Persistence: stored as the next free bit 256 in the existing flg integer column of the rule — no schema migration, no new column, no DB touch.

Generator gating in api/src/Mail/Sieve/Script.php: the tokenised branch only fires when ($rule['flg'] & 256) AND !$rule['regexp'] AND the value has no */? wildcards. All other modes (regex, wildcards, plain unchecked) are emitted exactly as before.

Small UX touch in mail/inc/class.mail_sieve.inc.php: the last state of the checkbox is remembered as a per-user preference (mail/sieve_last_tokenized) and used as the default for the next new rule that user creates. Existing rules are unaffected by the preference — only the default for new ones.

User-facing syntax (only when the checkbox is ticked)

Input in any filter value field Meaning
invoice substring "invoice" anywhere
invoice overdue "invoice" OR "overdue" (default for whitespace)
invoice and overdue "invoice" AND "overdue"
invoice +overdue "invoice" AND "overdue"
invoice -spam "invoice" AND NOT "spam"
"invoice overdue" literal phrase as one token (= legacy behaviour)

Affected condition rows (in plain :contains mode only): From, To, Subject, custom header, body (:text / :raw). Numeric comparators, size check, attachment-type filter are untouched.

Generated Sieve

For a rule with the checkbox ticked, Subject contains invoice +overdue:

if allof (
    allof (
        header :contains "subject" "invoice",
        header :contains "subject" "overdue"
    )
) {
    fileinto "Reminders";
}

For an unticked rule (default), output is byte-identical to the unpatched generator — no regression risk for existing filters.

Files changed (3)

  1. api/src/Mail/Sieve/Script.php — adds two static helpers (buildTokenizedSieveTest, parseSieveTokens), the $tokenizedbit = 256 constant, the tokenised branch in 5 case blocks (FROM / TO / SUBJECT / custom header / body).
  2. mail/templates/default/sieve.edit.xet — adds the new <et2-checkbox id="tokenized"> after the existing regexp checkbox.
  3. mail/inc/class.mail_sieve.inc.php — load/save of flg & 256, plus the per-user sieve_last_tokenized preference.

~204 lines effective delta, no new dependencies, no schema migration.

Backward compatibility — zero deploy-time regression

Because the patch is gated on flg & 256, no existing rule changes behaviour at deploy time. Rules saved before the patch have flg & 256 == 0, so the generator emits the historical contiguous :contains Sieve, byte-identical to pre-patch. The editor renders existing rules with the new checkbox unchecked, which is the correct default for legacy rules.
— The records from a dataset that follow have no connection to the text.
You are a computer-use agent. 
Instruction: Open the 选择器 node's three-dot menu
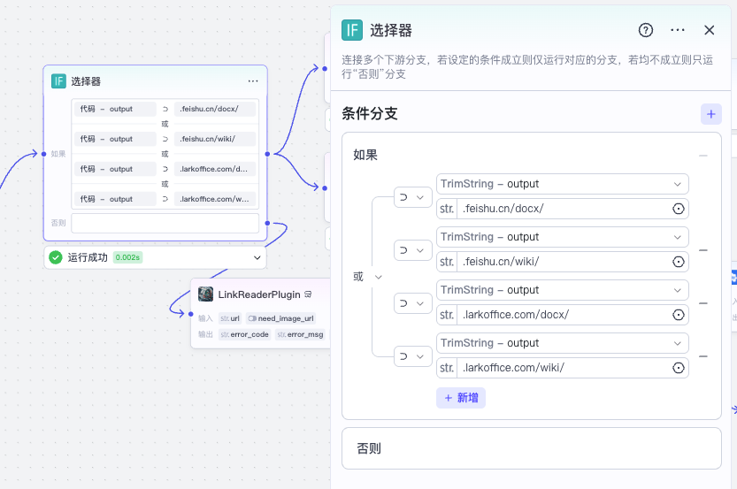pyautogui.click(x=253, y=81)
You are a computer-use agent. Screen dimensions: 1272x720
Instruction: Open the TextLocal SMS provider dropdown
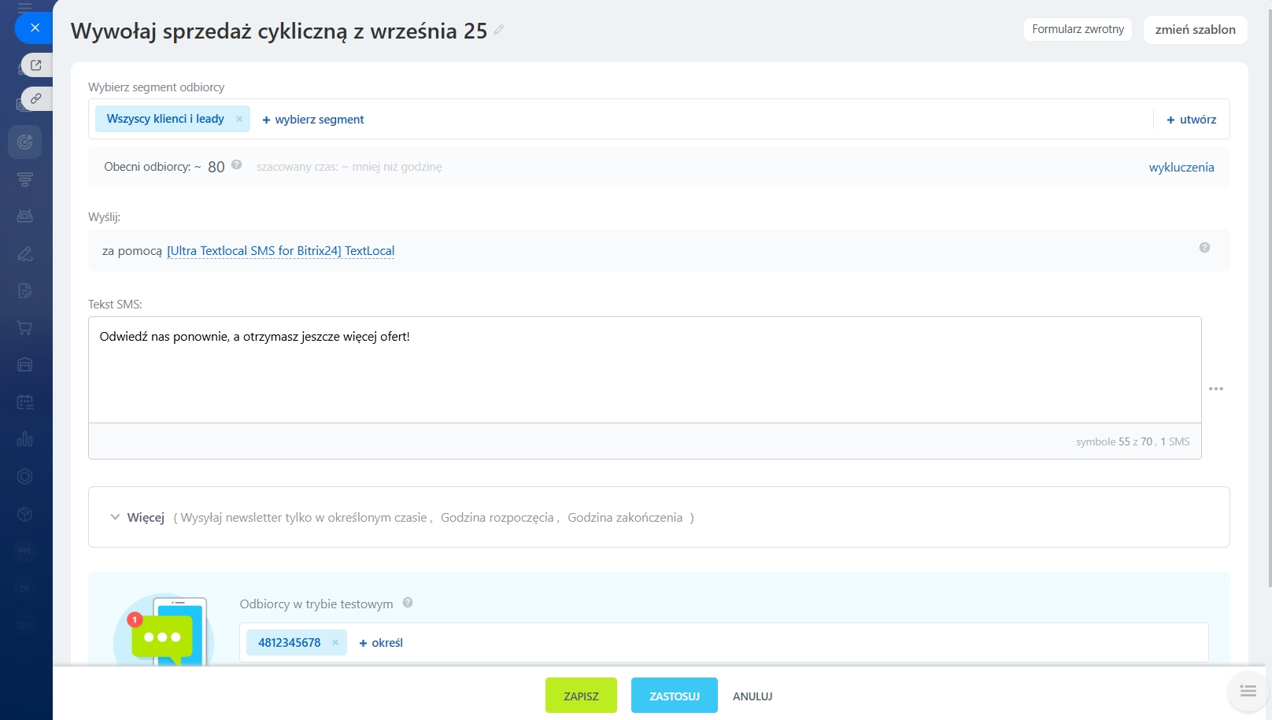280,251
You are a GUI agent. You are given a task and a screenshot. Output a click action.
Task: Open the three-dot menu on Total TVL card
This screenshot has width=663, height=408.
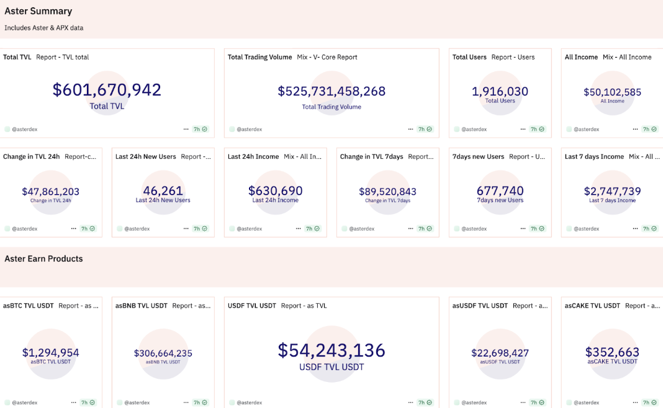186,130
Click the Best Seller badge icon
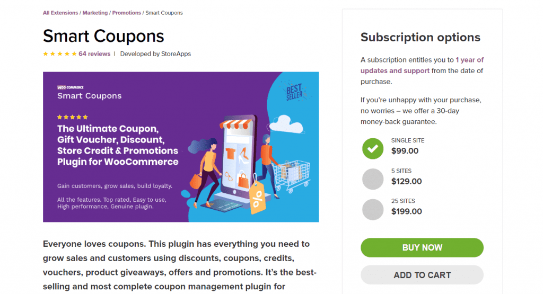The height and width of the screenshot is (294, 543). click(294, 92)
The first time a user explicitly opens an existing rule, ticks the checkbox, and saves, that single rule is regenerated under the patched generator with flg += 256. From that moment on the rule uses tokenised matching. No data migration, no admin action required.
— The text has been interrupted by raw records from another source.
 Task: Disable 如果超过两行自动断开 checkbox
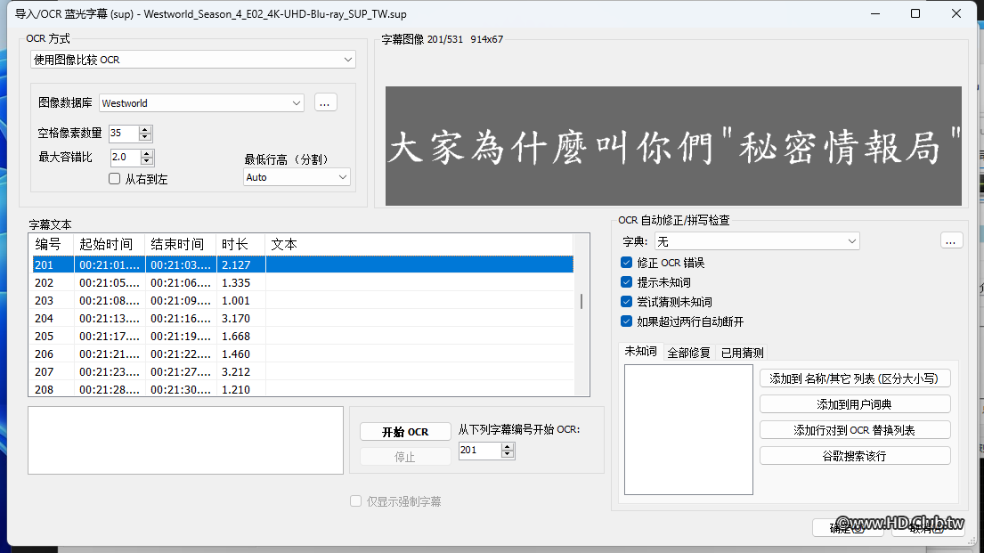tap(627, 321)
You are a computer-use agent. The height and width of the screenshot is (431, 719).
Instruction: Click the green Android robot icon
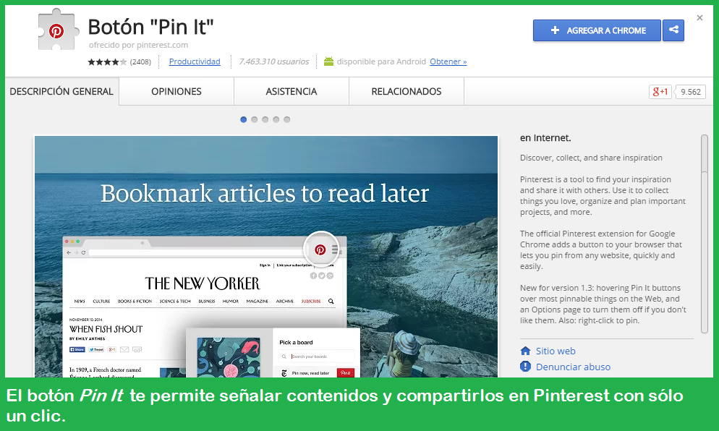click(328, 61)
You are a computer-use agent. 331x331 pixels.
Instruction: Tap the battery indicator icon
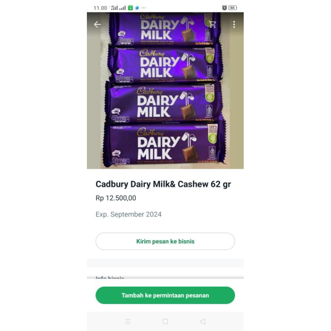pos(233,8)
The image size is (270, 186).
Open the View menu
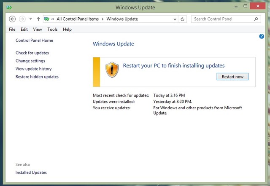tap(38, 30)
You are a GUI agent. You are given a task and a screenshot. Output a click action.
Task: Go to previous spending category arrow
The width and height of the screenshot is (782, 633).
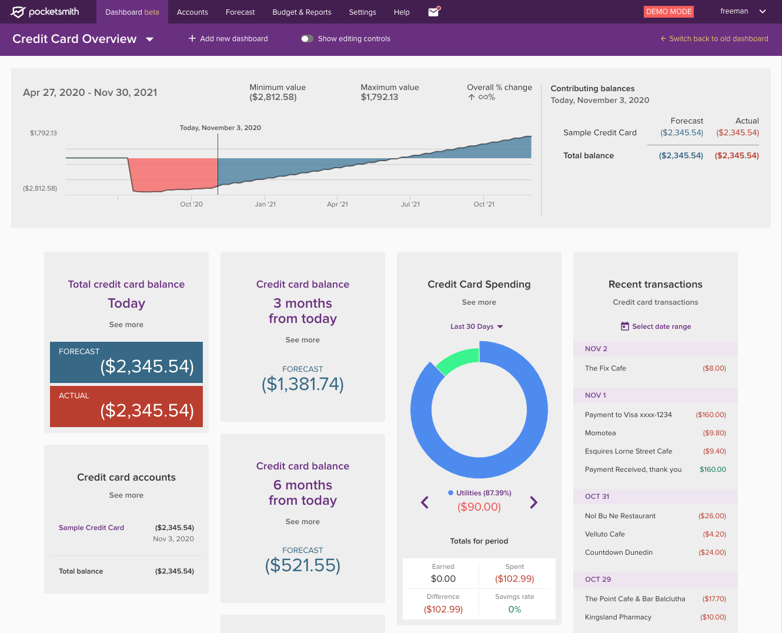[425, 502]
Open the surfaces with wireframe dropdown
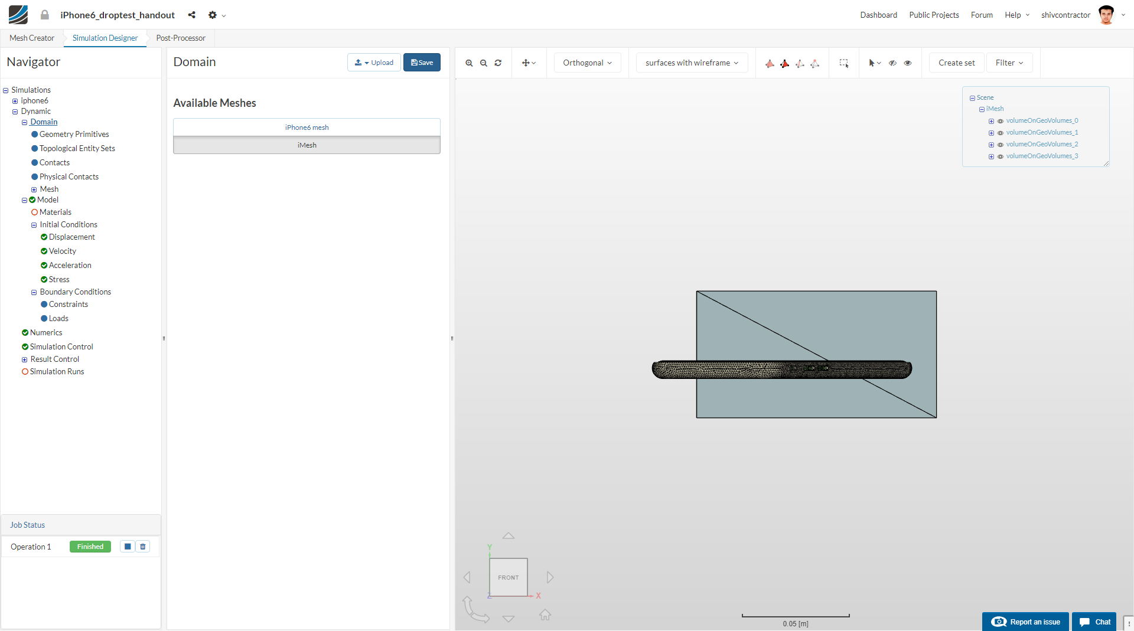The height and width of the screenshot is (631, 1134). [692, 63]
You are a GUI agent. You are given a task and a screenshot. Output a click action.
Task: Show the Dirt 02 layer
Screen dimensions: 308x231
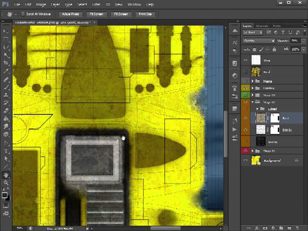pos(245,142)
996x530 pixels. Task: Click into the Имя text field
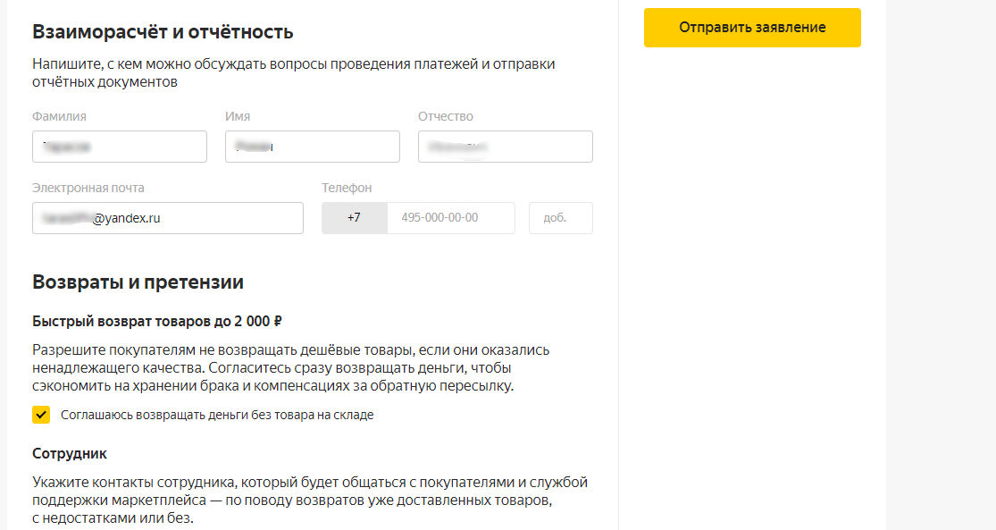click(312, 147)

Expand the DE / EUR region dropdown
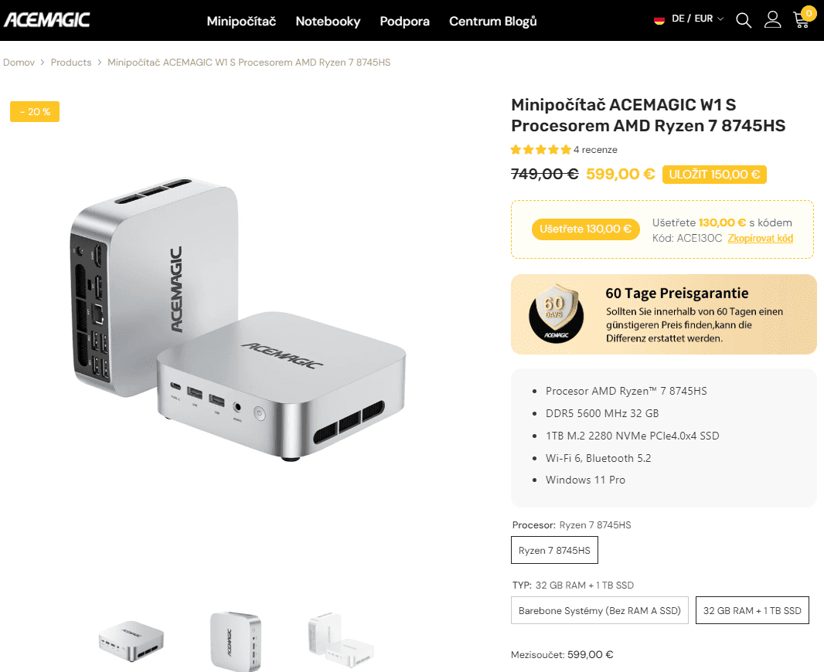(x=697, y=19)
For instances that prefer to bulk-normalise the stored Sieve scripts at deploy time anyway (e.g. to validate the patched parser end-to-end across all users), an optional CLI helper resave-sieve-rules.php is provided in the companion gist below. It iterates all active users and round-trips their rules through retrieveRules() → setRules(). Pure bookkeeping, no semantic effect.

Test plan

  • Manual UI testing on EGroupware 26.1 (Docker image), Dovecot with fts_flatcurve enabled. Patched files bind-mounted source-side to survive Watchtower image updates.
  • 34 functional test cases via SMTP from a separate Gmail account:
    • 8 tokenised positives (checkbox ticked: AND / OR / +token / -token / quoted phrase / case-insensitive / cross-position / substring-of-larger-word) — all matched as expected
    • 4 tokenised negatives (missing required token, forbidden token present, spaced-out non-substring) — correctly stayed in INBOX
    • 22 legacy rules (checkbox unticked) — routed identically to pre-patch behaviour for every message, zero regression
  • Re-save migration script (resave-sieve-rules.php) tested live on 48 existing user rules; produces no diff vs. baseline for legacy-mode rules.
  • Unit tests for buildTokenizedSieveTest() and parseSieveTokens() — happy to add as part of review.
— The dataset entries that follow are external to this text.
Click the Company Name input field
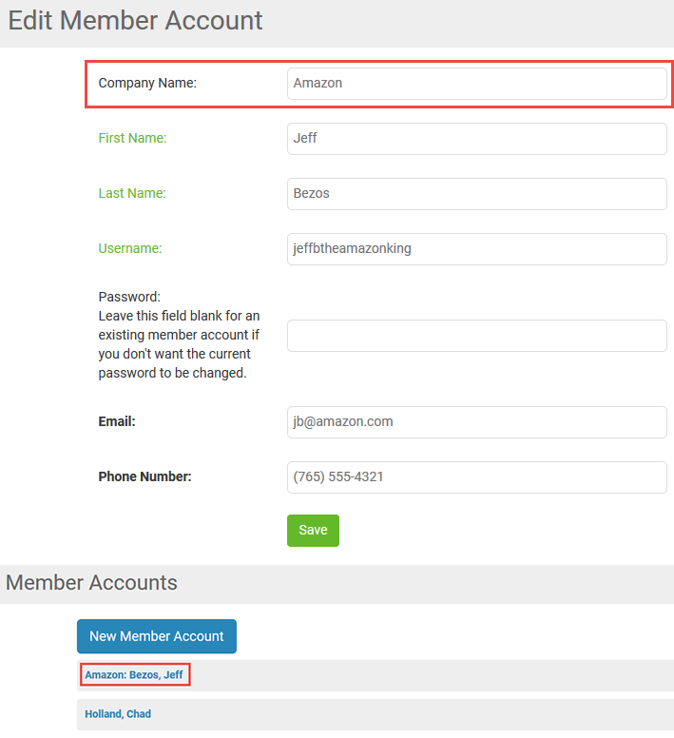 [x=477, y=84]
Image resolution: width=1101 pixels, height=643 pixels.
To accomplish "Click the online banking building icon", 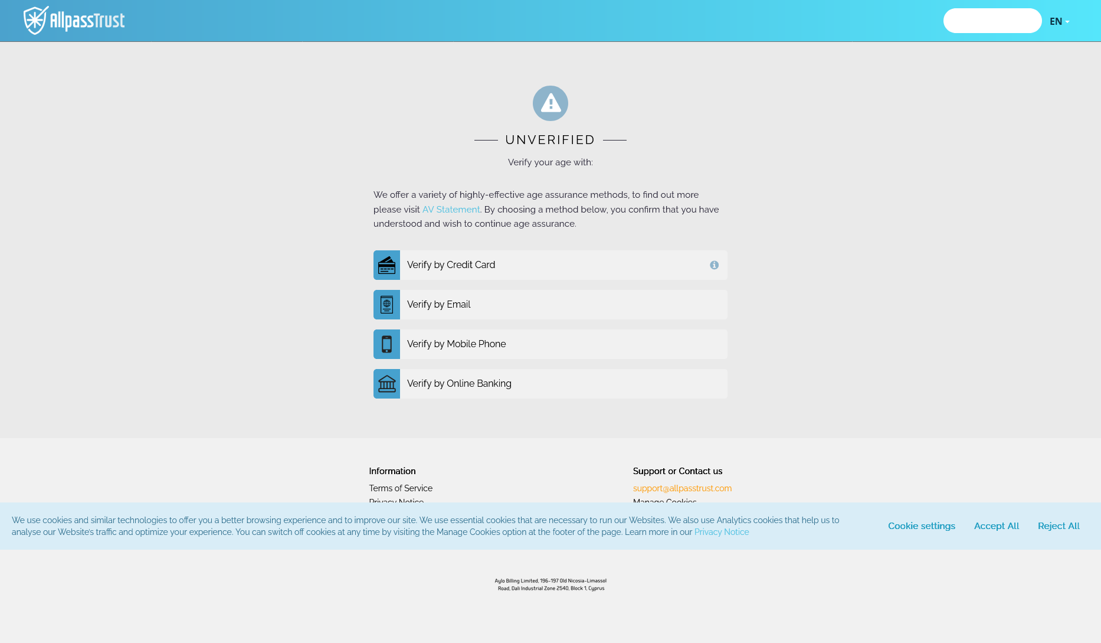I will [x=386, y=384].

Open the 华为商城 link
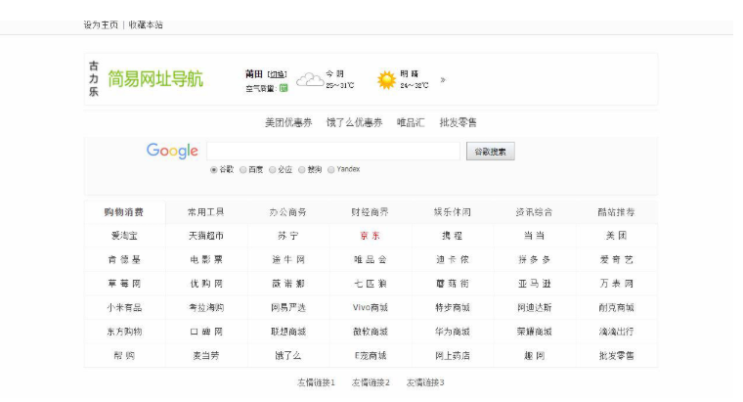pyautogui.click(x=453, y=332)
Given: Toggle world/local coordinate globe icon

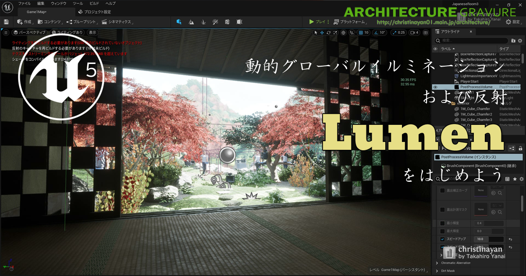Looking at the screenshot, I should click(x=343, y=32).
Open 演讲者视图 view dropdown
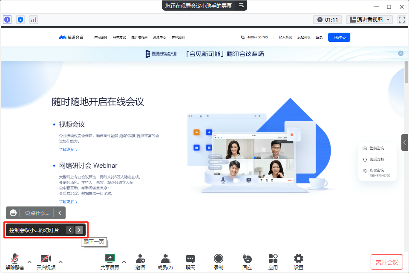Image resolution: width=409 pixels, height=273 pixels. tap(369, 20)
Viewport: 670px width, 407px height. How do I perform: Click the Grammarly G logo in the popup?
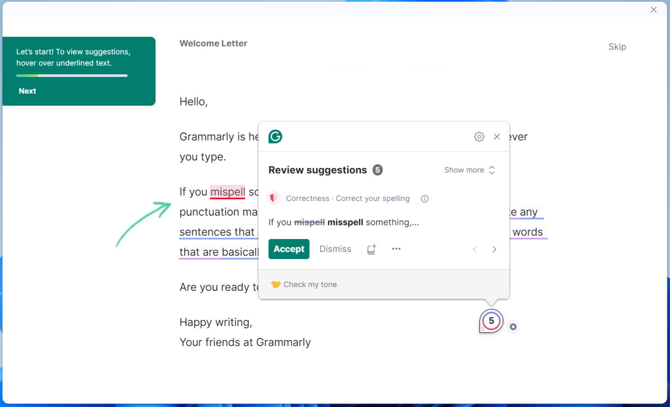pos(275,136)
Code-sharing note (for review-time discussion)

The tokeniser in this PR (buildTokenizedSieveTest / parseSieveTokens) is structurally identical to the one in #240 (buildTokenizedSearch / parseSearchTokens). I deliberately left both as their own static methods on each class to keep this PR minimal-impact. If you prefer a shared EGroupware\Api\Mail\SearchTokeniserTrait factored out before either PR is merged, I am happy to do the refactor on the search PR first, then this one will reuse the trait. Just let me know on either thread.

Related

This PR is marked as Draft because #240 is its functional prerequisite (both should be reviewed together; this one converted to ready-for-review once #240 is mergeable).

…syntax

BREAKING CHANGE: pre-existing filter rules with multi-word values in plain
:contains mode change semantics. See migration notes below.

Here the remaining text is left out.